§ **WORK REQUEST**
Search the material and gather each line with "will" in it.

§ **RAW DATA**
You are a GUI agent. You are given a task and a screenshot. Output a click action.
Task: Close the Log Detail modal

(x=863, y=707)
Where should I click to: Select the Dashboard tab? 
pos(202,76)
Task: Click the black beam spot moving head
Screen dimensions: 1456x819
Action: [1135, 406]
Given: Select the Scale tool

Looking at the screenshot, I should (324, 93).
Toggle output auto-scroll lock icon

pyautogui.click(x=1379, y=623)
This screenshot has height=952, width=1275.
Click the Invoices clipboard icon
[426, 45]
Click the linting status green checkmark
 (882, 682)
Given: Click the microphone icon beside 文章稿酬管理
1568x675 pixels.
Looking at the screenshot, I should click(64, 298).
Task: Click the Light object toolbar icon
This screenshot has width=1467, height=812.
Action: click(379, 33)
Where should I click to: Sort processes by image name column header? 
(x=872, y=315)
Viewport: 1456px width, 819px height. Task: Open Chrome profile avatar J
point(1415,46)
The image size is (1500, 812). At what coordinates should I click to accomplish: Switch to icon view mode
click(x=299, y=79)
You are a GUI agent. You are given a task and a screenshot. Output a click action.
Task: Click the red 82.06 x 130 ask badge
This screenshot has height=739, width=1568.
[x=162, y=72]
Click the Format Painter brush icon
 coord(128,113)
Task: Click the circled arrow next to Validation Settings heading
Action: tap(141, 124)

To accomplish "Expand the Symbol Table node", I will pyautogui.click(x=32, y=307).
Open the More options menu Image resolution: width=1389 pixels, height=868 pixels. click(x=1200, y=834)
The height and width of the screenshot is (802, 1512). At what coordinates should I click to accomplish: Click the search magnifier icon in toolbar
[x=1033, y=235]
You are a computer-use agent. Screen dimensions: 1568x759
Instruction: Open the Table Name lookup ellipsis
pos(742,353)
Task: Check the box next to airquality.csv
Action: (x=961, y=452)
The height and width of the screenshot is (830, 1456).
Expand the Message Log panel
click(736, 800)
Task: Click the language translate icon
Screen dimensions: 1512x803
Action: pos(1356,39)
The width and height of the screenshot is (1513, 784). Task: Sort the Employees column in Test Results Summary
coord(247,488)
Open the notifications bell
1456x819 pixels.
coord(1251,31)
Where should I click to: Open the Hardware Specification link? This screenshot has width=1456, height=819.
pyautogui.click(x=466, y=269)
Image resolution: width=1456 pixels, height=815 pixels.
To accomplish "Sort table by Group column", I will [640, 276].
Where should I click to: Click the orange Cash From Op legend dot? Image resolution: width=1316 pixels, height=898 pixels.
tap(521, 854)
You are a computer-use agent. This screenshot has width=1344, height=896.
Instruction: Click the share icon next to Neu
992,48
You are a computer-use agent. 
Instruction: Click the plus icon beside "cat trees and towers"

§ **EXERCISE RESULT**
To accomplish "Expand the Symbol Table node", I will pyautogui.click(x=32, y=307).
To accomplish "Sort table by Group column", I will [640, 276].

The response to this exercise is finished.